Complete step-by-step answer:
Here it is given the radius of the smaller circle is r=5 m.
Then the area of the circle,
 $$A_{1}=\pi r^{2}\ m^{2}=\pi \times 5^{2}\ m^{2}=25\pi \ m^{2}$$
Now let the radius of the bigger circle is R meter.
Then the area of the bigger circle,
$$A_{2}=\pi R^{2}$$
Since, it is given that the area of the bigger circle is 49 times the area of smaller circle,
Therefore we can write,
$$A_{2}=49A_{1}$$
$$\Rightarrow \pi R^{2}=49\times 25\pi$$
$$\Rightarrow R^{2}=\dfrac{49\times 25\times \pi }{\pi }$$
$$\Rightarrow R^{2}=49\times 25$$
$$\Rightarrow R=\sqrt{49\times 25}$$
$$\Rightarrow R=\sqrt{7\times 7\times 5\times 5}$$
$$\Rightarrow R=7\times 5$$ [ since, $$\sqrt{a\times a}= a$$]
$$\Rightarrow R=35$$
Therefore, the radius of the bigger circle is 35 m.
Then the circumference =$$2\pi R$$
  =$$2\times \dfrac{22}{7} \times 35$$ [
  =$$2\times \dfrac{22}{7} \times 5\times 7$$
  =$$2\times 22\times 5$$
   =$$220$$ m.

Hence the circumference of the circle is 220 m.

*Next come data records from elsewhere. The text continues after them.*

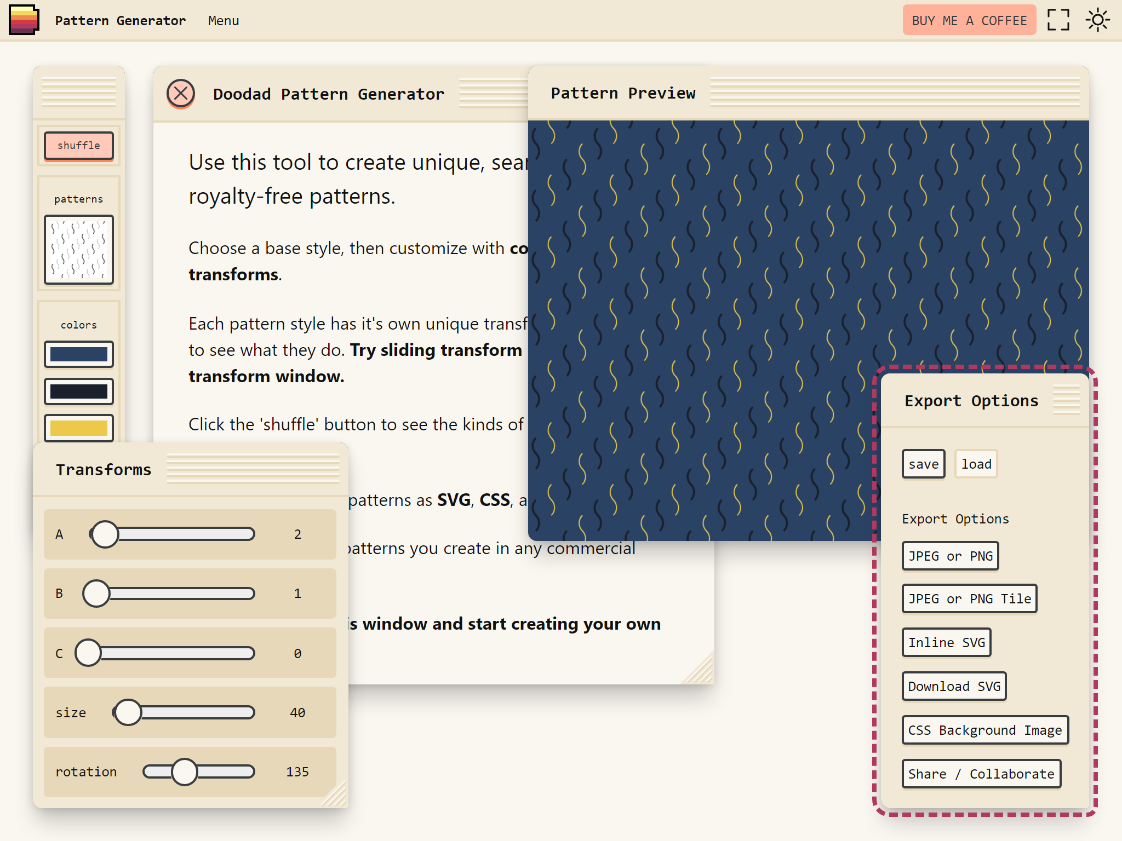This screenshot has width=1122, height=841.
Task: Close the Doodad Pattern Generator window
Action: point(181,94)
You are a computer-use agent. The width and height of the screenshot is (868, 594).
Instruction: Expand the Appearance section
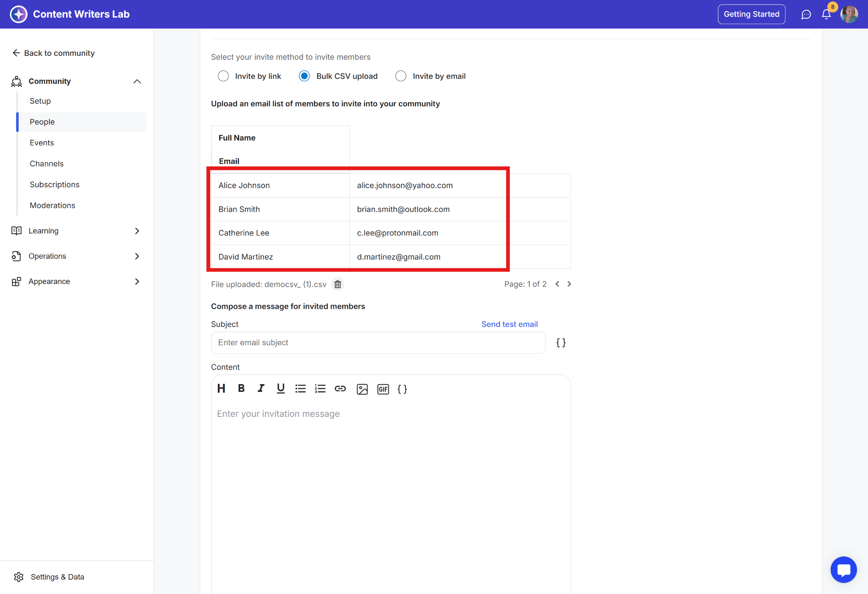coord(137,282)
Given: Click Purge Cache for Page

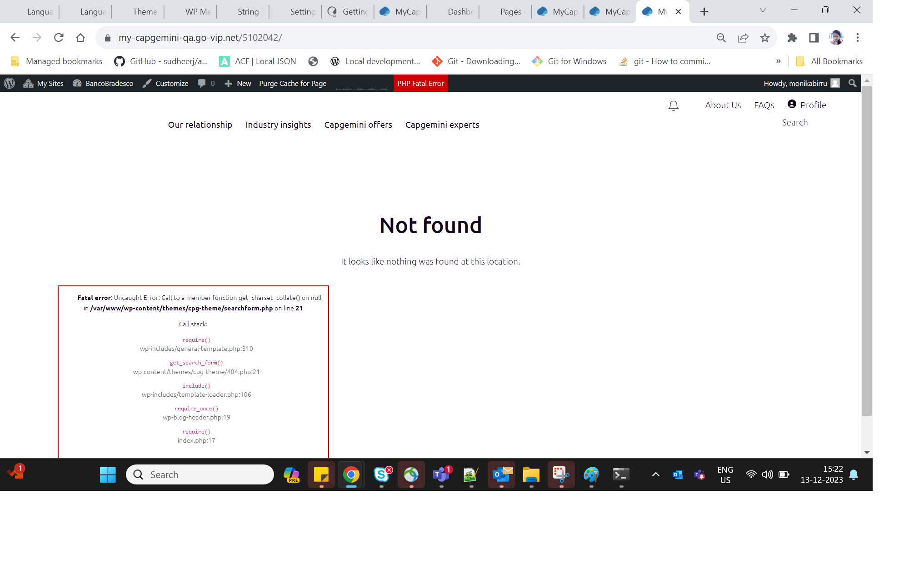Looking at the screenshot, I should [293, 83].
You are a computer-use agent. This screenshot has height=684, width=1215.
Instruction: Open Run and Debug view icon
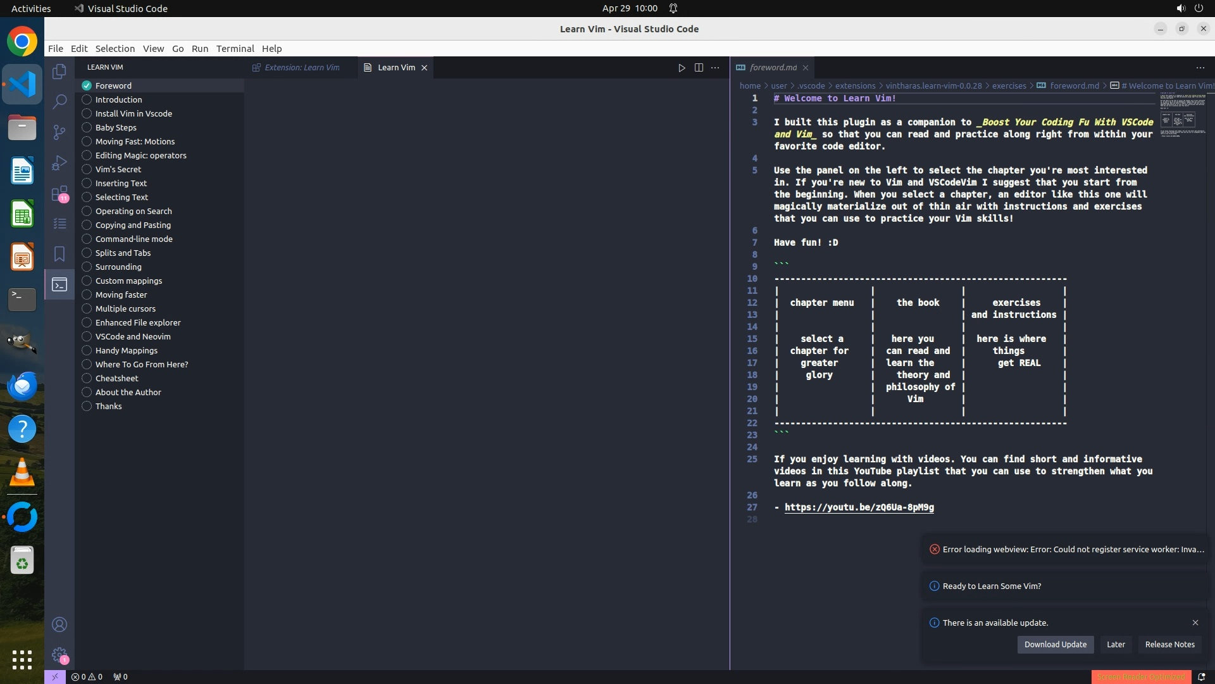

Note: While solving any circle related problems you need to know that the area and circumference of a circle depends upon its radius, so to find those quantities you first need to find the radius. Also apart from that you might be thinking why we used the term smaller and bigger circle, because here it was given that the area of the new circle is 49 times the previous circle, so it implies that the area of the new circle is more than the given circle, because of this reason we have used the term bigger and smaller.